Türkiye'de Opera ve Vals

"Sanatsız kalan bir milletin hayat damarlarından biri kopmuş demektir." (M. Kemal Atatürk)

Cumhuriyetimizin 102. yıl dönümünü ulusça çok büyük bir coşkuyla kutladık. Köylerden kentlere taşan Cumhuriyet coşkusu Cumhuriyetimize yaraşır çeşitli etkinliklerle renklendi. Bu etkinlikler arasında bazı dans gösterileri de vardı. Cumhuriyet Bayramında dans eden, vals yapan gençler, birilerini çok rahatsız etti. Aynı çevreler, sadece danstan değil, müzikten, resimden, heykelden ve tiyatrodan; kısacası güzel sanatlardan rahatsızlar. Geçmişte sergileri basan, sanatın içine tüküren, heykeli "put" olarak gören de aynı çevreler...

Ne zaman resim, heykel, çok sesli müzik, tiyatro oyunu, dans gösterisi görseler, "Ama kültürümüzde yok! Ama dinimize aykırı!", "Bunlar bize kimliğimizi, kişiliğimizi kaybettiriyor!" diyerek sanata karşı çıkanlara şu gerçeği hatırlatarak başlamak istiyorum: İnsanın resim ve heykel yapması, çok sesli müzik dinlemesi, tiyatro seyretmesi, dans etmesi insanın sanat yapması, sanattan zevk alması, insana kimliğini, kişiliğini unutturmaz da insanın "sanatsız kalması" insana insanlığını unutturabilir.

Opera, çok sesli müzik, dans, resim, heykel, tiyatro, kısacası sanat, insanın insanlaşmasında çok büyük etkiye sahiptir. İnsan; ürettikleriyle, duygu ve düşüncelerini sesle, sözle hareketle, çizgiyle, renkle, heykelle yansıtabilmesiyle, yani sanatla insanlaşır.

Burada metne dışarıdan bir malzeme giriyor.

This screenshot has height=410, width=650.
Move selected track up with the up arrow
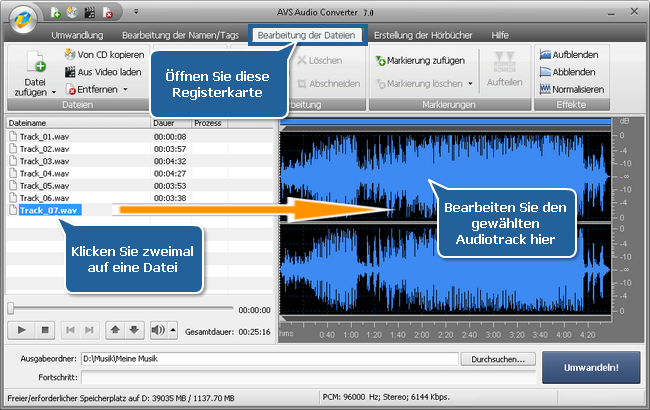coord(116,329)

Binlerce yıllık uygarlığın temelinde de "sanat" vardır. Sanat özünde evrenseldir.

Biz Türkler de bağnaz ve sanat düşmanı bir ulus değiliz. Türkler, tarih boyu sanatla ilgilenmiş, çeşitli sanat yapıtları üretmiştir. Türk sanatçılar bugün de üretmeye devam etmektedir.

Osmanlı'da operanın tanınması Osmanlı sarayı ve bazı Osmanlı padişahları sayesinde oldu. Tanzimat dönemi reformları sonucu yaşanan değişimin etkisiyle Türkiye'de Avrupa tarzı tiyatro ve opera eserleri sergilenmeye başlandı.

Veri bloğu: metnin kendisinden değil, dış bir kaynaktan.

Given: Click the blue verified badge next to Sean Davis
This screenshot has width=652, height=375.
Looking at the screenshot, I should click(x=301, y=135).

Osmanlı'da sarayda ilk müzikli oyun, Padişah III. Murad döneminde (1574-1595) sergilendi. Osmanlı padişahları 18. yüzyılda operayla daha çok ilgilenmeye başladılar. Padişah III. Selim (1761-1808), Topkapı Sarayı'nda 1797 yılında yabancı bir topluluğun opera gösterisini izledi.

Tanzimat'tan sonra İstanbul'da yapılan tiyatro binalarında İtalyan opera toplulukları tarafından çeşitli temsiller verildi. II. Mahmut da İstanbul'da açılan özel tiyatroları destekledi. Giuesppe Donizetti 1828 yılından itibaren Sultan II. Mahmud'un (1808-1839 ) sarayında Osmanlı Müziği Genel Öğretmeni olarak görev yaptı. Batı müziğinin Osmanlı'ya tanıtılmasında önemli bir rol oynadı. Osmanlı saray üyelerine, şehzadelere, harem kadınlarına müzik dersleri verdi. Ölümünden sonra yerine Guatelli Paşa geçti.

Osmanlı'da önceleri Fransız sanatçılar yoğunluktayken, 19. yüzyıldan 20. yüzyıla İtalyan operacılar öne çıktı. Gayrimüslim teşebbüslerle İstanbul'da opera etkinliği devam etti. Örneğin, ünlü Naum Tiyatrosu'nda 29 Aralık 1844 tarihinde Gaetano Donizetti'nin "Lucrezia Borgia" adlı yapıtı sergilendi. Büyük İtalyan bestecisi Giuseppe Verdi'nin (1813–1901) "Ernani" operası da 1846 yılında Beyoğlu'nda bir İtalyan opera grubu tarafından oynandı. Bu dönemde Beyoğlu tiyatrolarında, İtalyan topluluklarının sergiledikleri operalar büyük bir izleyici kitlesine ulaştı. Bu arada İstanbul'da çeşitli opera kumpanyaları kuruldu. Bunlar içinde Dikran uhacıyan'ın, Güllü Agop'un, Küçük İsmail ile Mınakyan'ın kumpanyaları öne çıkanlardı.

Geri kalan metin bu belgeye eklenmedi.